Summary of the Findings
The study revealed that the capacity of caregivers greatly influences the accessibility of social services for children with disabilities in Kasarani Sub County. Predictions from the regression model predicted that a unit increase in the capacity of caregivers will lead to an increase in accessibility of Social Services in the informal settlement. Also, the study established a significant relationship between the accessibility of Social Services in the informal settlement and the capacity of caregivers.
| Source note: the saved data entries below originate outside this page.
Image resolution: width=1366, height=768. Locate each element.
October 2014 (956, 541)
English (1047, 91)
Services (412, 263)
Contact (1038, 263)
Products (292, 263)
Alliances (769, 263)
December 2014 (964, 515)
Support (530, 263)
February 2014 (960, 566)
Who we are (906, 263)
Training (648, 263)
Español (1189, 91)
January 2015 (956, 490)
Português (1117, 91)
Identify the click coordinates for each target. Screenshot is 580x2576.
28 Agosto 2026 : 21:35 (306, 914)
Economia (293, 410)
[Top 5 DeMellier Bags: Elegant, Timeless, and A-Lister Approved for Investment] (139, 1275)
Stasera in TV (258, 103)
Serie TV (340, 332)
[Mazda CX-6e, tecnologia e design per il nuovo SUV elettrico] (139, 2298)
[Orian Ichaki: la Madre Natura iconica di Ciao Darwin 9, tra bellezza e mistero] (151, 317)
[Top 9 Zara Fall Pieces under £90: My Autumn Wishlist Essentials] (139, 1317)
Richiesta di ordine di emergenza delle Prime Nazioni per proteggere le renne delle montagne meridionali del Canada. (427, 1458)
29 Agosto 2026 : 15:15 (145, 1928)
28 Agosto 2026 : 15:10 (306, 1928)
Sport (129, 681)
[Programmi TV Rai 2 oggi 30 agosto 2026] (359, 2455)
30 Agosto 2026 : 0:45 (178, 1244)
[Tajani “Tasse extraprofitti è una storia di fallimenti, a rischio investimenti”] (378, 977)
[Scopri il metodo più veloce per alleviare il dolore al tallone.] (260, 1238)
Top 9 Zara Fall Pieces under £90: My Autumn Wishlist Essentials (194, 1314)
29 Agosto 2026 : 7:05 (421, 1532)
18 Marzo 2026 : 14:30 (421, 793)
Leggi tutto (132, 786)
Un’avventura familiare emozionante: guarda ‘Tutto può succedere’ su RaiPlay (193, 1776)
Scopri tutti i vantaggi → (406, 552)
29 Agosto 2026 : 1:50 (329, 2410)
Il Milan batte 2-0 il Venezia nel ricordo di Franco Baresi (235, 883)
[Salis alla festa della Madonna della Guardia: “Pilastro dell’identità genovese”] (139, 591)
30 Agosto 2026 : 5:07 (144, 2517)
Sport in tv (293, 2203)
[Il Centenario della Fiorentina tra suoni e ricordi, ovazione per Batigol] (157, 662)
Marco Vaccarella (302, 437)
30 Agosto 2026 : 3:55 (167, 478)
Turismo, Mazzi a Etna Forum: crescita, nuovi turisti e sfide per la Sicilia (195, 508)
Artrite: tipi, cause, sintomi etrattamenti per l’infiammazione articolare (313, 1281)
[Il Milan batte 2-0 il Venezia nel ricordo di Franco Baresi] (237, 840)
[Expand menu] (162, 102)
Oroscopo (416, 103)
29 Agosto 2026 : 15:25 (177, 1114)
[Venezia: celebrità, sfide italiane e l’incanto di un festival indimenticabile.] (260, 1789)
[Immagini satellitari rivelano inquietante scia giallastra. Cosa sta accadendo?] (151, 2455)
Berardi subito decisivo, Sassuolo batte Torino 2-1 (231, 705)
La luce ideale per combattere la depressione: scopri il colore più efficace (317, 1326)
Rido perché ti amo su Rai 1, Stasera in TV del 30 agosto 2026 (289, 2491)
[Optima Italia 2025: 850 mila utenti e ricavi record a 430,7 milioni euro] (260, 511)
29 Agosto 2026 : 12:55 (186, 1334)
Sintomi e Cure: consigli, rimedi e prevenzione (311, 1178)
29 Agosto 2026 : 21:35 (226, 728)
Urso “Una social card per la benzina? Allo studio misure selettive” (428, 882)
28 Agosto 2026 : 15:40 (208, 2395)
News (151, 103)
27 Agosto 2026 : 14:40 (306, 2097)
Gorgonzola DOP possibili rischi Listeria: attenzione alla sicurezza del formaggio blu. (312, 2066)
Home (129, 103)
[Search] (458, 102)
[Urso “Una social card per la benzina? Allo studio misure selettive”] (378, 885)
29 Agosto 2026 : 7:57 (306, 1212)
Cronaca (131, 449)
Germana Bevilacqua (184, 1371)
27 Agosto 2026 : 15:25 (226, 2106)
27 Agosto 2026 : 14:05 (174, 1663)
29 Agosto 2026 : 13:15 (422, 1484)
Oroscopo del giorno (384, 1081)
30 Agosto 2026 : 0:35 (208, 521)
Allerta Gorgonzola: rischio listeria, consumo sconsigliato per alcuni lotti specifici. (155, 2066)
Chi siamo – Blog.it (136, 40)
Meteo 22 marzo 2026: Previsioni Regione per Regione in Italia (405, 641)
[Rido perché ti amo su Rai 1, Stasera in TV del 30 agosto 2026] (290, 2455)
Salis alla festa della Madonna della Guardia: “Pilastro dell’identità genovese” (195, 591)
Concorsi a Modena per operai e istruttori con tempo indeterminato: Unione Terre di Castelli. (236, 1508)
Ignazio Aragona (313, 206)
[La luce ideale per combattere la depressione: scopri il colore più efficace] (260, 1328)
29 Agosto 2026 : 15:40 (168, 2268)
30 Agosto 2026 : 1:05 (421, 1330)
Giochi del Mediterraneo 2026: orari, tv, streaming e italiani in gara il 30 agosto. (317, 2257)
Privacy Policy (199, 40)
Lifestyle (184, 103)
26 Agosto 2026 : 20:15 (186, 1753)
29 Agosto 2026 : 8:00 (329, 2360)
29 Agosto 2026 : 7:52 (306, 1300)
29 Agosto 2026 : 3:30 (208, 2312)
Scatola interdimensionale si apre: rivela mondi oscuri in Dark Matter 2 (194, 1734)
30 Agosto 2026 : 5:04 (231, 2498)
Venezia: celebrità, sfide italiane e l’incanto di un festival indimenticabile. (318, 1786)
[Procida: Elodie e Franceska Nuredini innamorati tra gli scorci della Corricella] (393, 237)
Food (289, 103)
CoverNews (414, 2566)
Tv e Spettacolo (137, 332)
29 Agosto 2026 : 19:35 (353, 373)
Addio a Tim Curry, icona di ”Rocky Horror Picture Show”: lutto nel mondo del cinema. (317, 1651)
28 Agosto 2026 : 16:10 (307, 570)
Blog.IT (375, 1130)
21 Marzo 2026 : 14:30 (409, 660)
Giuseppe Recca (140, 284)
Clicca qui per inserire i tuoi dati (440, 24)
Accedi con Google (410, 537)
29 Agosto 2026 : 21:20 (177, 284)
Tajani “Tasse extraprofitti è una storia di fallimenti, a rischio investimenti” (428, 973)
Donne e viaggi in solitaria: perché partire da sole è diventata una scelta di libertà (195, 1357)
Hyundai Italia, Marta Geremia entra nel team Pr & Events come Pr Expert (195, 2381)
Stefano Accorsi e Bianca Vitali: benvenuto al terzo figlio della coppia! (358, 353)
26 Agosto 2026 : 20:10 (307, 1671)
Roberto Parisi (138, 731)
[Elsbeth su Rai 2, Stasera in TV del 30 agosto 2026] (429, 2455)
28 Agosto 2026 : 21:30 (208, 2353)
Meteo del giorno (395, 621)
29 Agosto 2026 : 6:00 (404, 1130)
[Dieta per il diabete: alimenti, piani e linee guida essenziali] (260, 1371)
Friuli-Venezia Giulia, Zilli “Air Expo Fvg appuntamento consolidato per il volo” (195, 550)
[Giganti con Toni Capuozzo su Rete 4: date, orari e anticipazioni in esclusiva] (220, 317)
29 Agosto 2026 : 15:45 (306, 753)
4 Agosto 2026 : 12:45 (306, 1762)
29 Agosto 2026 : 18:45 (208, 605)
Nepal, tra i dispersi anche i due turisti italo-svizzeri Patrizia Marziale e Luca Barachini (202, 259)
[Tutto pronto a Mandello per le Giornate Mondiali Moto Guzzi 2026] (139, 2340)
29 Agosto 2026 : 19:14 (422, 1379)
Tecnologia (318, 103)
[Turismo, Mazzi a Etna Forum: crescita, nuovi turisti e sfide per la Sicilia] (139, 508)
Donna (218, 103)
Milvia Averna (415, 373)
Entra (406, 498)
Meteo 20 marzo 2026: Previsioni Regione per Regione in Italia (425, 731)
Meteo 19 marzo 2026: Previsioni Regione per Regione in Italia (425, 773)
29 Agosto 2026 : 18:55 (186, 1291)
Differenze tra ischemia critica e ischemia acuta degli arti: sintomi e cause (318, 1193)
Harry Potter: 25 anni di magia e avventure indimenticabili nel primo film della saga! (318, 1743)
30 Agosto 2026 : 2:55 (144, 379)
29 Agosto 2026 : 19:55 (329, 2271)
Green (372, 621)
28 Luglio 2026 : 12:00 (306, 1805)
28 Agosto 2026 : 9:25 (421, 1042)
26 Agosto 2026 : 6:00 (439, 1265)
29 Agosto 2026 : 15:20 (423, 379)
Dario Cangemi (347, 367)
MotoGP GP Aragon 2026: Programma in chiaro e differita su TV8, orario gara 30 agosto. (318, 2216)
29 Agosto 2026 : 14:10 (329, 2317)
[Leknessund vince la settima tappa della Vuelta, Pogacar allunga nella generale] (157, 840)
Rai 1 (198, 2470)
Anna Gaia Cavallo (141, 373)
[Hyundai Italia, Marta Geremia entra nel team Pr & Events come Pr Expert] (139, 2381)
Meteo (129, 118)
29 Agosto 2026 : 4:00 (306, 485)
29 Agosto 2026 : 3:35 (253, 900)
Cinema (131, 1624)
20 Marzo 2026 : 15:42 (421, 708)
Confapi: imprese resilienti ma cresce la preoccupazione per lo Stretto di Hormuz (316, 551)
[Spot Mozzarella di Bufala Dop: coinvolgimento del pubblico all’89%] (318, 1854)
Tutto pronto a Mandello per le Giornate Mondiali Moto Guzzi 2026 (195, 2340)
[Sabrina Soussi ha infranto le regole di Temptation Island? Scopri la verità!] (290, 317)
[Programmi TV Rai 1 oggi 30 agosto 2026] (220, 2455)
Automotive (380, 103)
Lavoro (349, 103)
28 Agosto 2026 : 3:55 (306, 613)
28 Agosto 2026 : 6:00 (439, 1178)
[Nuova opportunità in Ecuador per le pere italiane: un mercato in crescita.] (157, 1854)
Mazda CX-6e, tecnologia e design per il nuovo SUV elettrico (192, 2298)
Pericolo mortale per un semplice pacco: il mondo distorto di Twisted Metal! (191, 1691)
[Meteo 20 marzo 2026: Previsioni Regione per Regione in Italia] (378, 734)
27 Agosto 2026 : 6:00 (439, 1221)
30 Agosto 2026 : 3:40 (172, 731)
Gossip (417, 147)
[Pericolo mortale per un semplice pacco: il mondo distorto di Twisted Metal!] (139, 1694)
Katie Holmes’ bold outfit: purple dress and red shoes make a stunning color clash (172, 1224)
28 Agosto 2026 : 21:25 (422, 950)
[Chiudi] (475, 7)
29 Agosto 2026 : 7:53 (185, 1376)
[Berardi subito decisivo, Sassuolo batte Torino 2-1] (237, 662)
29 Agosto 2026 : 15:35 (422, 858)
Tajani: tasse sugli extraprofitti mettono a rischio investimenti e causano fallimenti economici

Also, the study established that caring for a child with a disability is one of the most heart-wrenching experiences a parent can go through, and therefore, the caregivers play an important role in providing emotional care for those parents and other family members who are involved in the care.
Conclusion
The study concludes that the capacity of caregivers influences the accessibility of social services for children with disabilities in Kasarani Sub County to a great extent. Also, it establishes that caring for a child with a disability is one of the most heart-wrenching experiences a parent can go through.
Recommendations
The study recommends more homecare to be established in the informal settlements in the country to help those children with disabilities. Additionally, the government should organize more training on caregiving, which will enable many people to acquire skills in care, hence enhancing the capacity of caregivers.